Book Reviews
Keywords:
Time, Padabali Kirtan, Bengali Devotional Music, Mahābhārata, Krishna Avatāra, Yuga Cycle, Performance Studies, Bhakti, Dharma, Indian Epics, Popular Culture, Hindu Theology, Political Economy, Mythology, IndologyAbstract
This review synthesizes two recent scholarly works—Eben Graves's The Politics of Musical Time and Simon Brodbeck's Divine Descent and the Four World-Ages in the Mahābhārata—both of which engage deeply with the temporal dimensions of South Asian religious expression, though in markedly different domains. Graves explores the transformation of padabali kirtan, a Bengali devotional music tradition, through archival, ethnographic, and musicological lenses, examining how commercial pressures and changing audience demands have reshaped its tempo, aesthetics, and narrative scope. His study links the genre’s medieval devotional roots with its contemporary manifestations across media platforms, while also gesturing toward the impact of sectarian politics and linguistic hegemony on devotional publics.

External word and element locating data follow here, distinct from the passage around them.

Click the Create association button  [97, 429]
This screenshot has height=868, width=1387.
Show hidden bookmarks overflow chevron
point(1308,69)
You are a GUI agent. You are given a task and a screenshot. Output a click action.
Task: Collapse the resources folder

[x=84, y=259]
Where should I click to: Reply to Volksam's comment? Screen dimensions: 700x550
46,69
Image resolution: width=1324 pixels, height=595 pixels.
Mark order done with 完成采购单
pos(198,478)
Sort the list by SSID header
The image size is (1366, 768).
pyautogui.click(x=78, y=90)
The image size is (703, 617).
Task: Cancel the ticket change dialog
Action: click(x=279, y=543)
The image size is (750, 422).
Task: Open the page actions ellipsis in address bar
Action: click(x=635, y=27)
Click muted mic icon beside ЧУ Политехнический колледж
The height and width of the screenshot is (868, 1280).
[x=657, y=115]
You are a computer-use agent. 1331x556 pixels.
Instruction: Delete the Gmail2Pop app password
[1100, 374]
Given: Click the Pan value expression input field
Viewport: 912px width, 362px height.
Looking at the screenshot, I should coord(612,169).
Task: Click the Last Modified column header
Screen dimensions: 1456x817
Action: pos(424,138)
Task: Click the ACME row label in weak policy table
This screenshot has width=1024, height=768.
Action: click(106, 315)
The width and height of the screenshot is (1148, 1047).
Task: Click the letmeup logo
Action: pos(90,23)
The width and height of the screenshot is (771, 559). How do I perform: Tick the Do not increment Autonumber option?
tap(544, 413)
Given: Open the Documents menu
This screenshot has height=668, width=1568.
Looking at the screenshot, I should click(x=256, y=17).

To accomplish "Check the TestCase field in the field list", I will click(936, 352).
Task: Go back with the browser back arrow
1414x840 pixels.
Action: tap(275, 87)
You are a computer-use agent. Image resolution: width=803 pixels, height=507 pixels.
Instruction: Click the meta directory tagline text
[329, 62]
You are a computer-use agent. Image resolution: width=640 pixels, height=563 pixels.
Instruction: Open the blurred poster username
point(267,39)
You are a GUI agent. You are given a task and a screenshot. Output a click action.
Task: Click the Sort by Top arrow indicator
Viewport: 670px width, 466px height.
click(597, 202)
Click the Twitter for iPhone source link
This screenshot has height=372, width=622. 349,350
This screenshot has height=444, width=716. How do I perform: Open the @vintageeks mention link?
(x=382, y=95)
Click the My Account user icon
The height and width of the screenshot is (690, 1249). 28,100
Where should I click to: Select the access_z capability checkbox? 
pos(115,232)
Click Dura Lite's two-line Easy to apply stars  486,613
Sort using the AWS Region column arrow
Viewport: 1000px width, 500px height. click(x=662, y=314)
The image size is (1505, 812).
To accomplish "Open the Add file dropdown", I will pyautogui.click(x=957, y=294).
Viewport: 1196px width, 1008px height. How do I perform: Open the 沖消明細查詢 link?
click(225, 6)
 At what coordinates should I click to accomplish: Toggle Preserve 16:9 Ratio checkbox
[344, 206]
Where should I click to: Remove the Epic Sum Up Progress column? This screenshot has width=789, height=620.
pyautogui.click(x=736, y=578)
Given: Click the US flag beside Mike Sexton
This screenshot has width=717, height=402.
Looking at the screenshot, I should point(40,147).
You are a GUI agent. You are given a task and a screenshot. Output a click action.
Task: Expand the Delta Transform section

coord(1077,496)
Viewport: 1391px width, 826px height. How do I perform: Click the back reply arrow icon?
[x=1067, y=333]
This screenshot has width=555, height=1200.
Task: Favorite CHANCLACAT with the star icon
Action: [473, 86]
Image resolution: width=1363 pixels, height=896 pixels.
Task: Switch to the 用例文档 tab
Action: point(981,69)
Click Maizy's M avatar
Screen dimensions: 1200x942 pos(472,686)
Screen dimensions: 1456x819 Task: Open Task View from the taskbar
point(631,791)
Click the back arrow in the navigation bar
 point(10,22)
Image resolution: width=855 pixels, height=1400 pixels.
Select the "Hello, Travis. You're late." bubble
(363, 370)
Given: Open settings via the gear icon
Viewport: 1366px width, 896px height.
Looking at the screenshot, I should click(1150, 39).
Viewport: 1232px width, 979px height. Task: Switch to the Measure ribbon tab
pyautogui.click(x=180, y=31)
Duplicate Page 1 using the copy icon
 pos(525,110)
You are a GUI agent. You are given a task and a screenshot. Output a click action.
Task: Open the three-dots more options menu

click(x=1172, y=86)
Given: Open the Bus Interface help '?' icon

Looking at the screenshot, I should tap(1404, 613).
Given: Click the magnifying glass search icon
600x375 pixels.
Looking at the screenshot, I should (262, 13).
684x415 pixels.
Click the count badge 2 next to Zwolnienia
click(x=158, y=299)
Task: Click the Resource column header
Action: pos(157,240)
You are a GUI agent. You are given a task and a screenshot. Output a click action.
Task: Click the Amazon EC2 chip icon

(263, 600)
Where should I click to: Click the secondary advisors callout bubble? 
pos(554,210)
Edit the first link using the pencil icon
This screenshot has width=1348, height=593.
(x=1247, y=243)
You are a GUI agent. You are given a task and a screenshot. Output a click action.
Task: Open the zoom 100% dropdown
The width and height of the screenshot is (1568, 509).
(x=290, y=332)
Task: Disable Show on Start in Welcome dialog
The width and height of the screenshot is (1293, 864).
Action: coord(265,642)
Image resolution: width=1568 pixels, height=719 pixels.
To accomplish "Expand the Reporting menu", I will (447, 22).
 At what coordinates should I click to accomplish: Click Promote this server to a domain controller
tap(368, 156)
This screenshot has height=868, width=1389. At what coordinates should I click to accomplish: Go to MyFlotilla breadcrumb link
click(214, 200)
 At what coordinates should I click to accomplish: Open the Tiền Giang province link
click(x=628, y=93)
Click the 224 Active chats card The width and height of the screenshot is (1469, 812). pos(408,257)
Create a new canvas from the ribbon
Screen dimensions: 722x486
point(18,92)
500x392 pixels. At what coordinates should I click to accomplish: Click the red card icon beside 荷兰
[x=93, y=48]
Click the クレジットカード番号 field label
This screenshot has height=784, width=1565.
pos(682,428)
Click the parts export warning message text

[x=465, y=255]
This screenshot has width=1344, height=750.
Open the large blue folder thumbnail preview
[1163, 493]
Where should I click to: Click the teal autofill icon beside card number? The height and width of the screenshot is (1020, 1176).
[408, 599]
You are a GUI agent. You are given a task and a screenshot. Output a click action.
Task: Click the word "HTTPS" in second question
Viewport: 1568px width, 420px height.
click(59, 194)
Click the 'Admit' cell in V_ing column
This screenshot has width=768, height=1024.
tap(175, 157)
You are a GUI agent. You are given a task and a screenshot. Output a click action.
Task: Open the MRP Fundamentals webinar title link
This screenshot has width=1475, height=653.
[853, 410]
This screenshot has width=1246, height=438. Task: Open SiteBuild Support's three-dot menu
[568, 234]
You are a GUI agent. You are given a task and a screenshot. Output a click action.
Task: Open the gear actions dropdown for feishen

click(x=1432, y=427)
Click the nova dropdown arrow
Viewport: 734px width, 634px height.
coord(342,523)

In parallel, Brodbeck addresses a theological and cosmological conundrum in classical Sanskrit literature: why does the avatāra of Kṛṣṇa, a divine intervention intended to restore dharma, inaugurate the Kaliyuga, the darkest of the four world-ages? Through meticulous literary analysis of the Mahābhārata and Harivaṃśa, Brodbeck probes the intersections of myth, cosmology, and narrative structure, offering new perspectives on cyclical time and the narrative logic of decline. Both works interrogate the politics of time—whether through musical performance shaped by modern markets or mythological time shaped by divine descent—while suggesting fertile grounds for broader engagements with sectarianism, mythopoesis, and historiography in South Asian traditions.